• [Input data]:
BEGIN

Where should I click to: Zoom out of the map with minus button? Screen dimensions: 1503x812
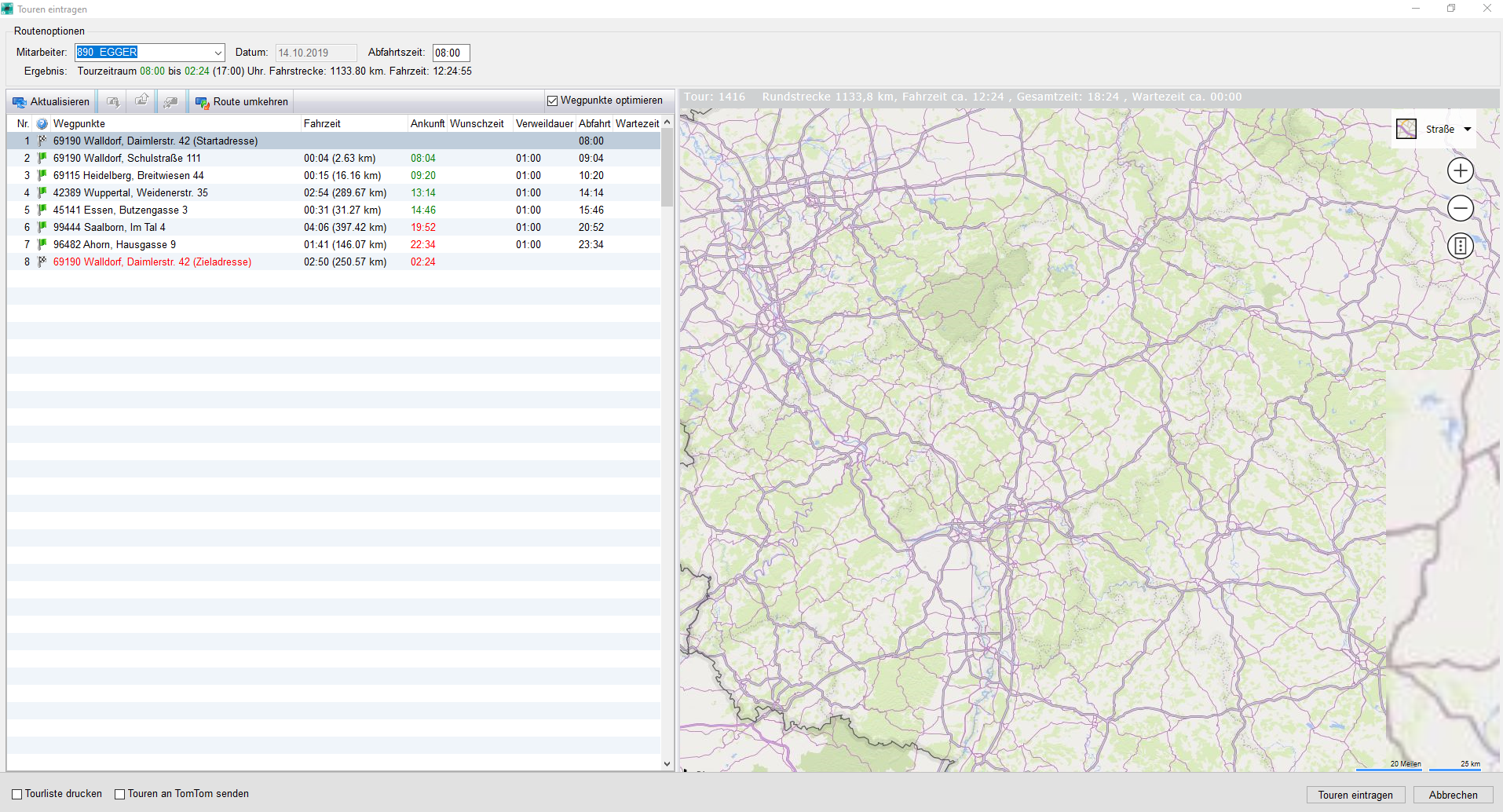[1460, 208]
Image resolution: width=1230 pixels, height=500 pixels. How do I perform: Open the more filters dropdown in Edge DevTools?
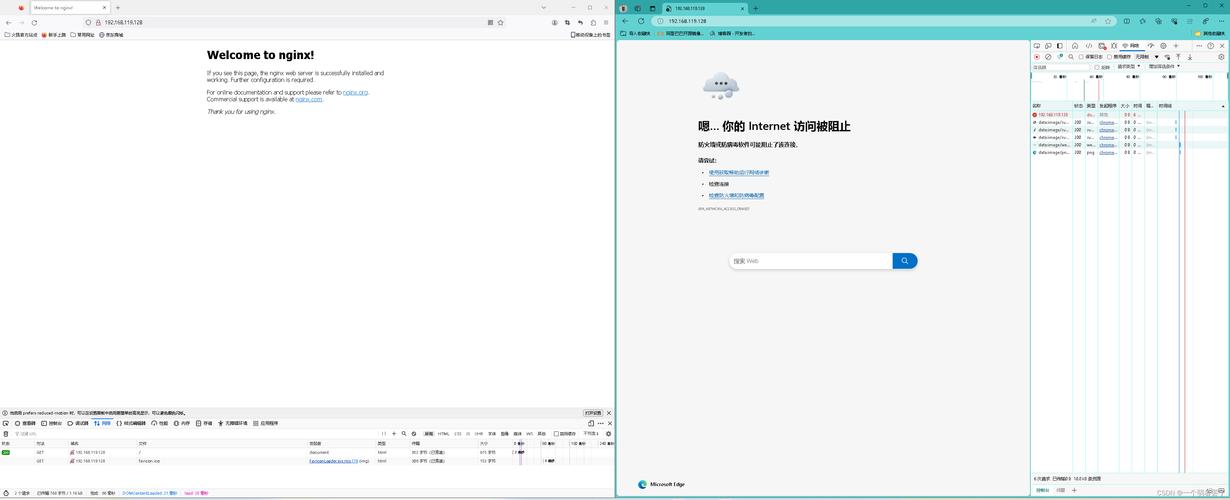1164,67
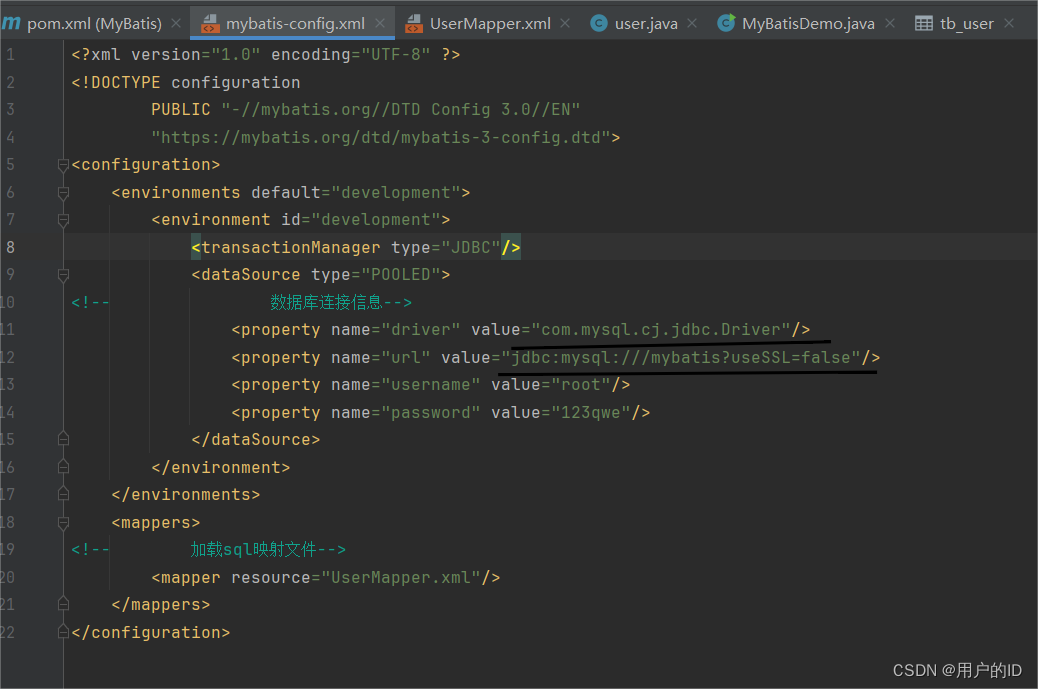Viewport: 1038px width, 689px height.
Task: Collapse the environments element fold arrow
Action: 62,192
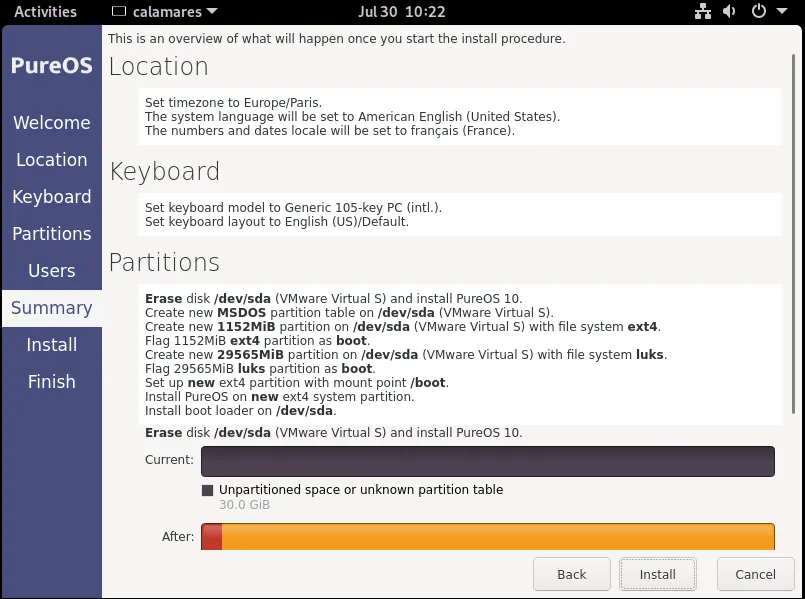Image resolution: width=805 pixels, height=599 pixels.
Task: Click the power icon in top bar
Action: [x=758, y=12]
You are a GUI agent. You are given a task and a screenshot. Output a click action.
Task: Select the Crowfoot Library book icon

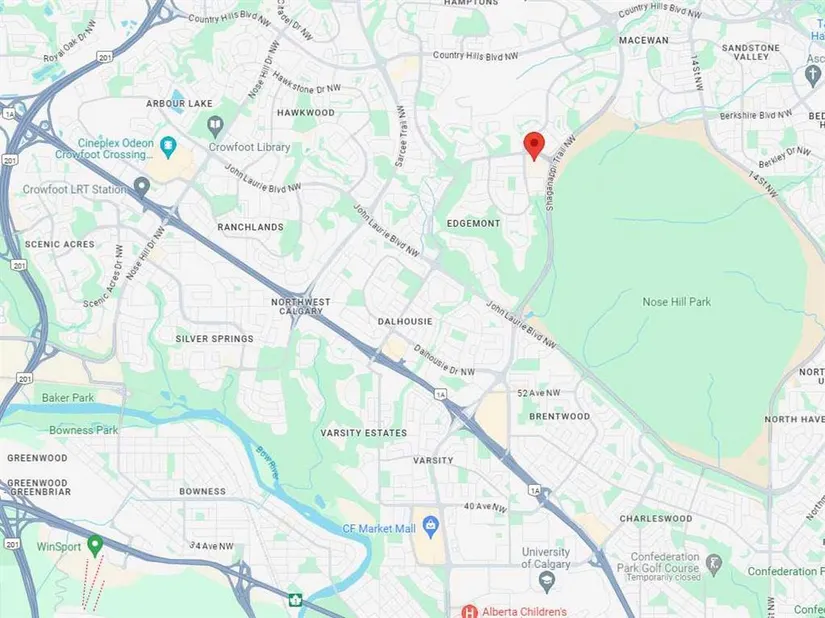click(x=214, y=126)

END

• [Problem to solve]: Only the lines from the one containing "You are a GUI" through the end of the records above should be retyped, exactly as they stand, with any pictures left out.

• [Answer box]:
You are a GUI agent. You are given a task and a screenshot. Output a click action.
Task: Select the Crowfoot Library book icon

click(x=214, y=126)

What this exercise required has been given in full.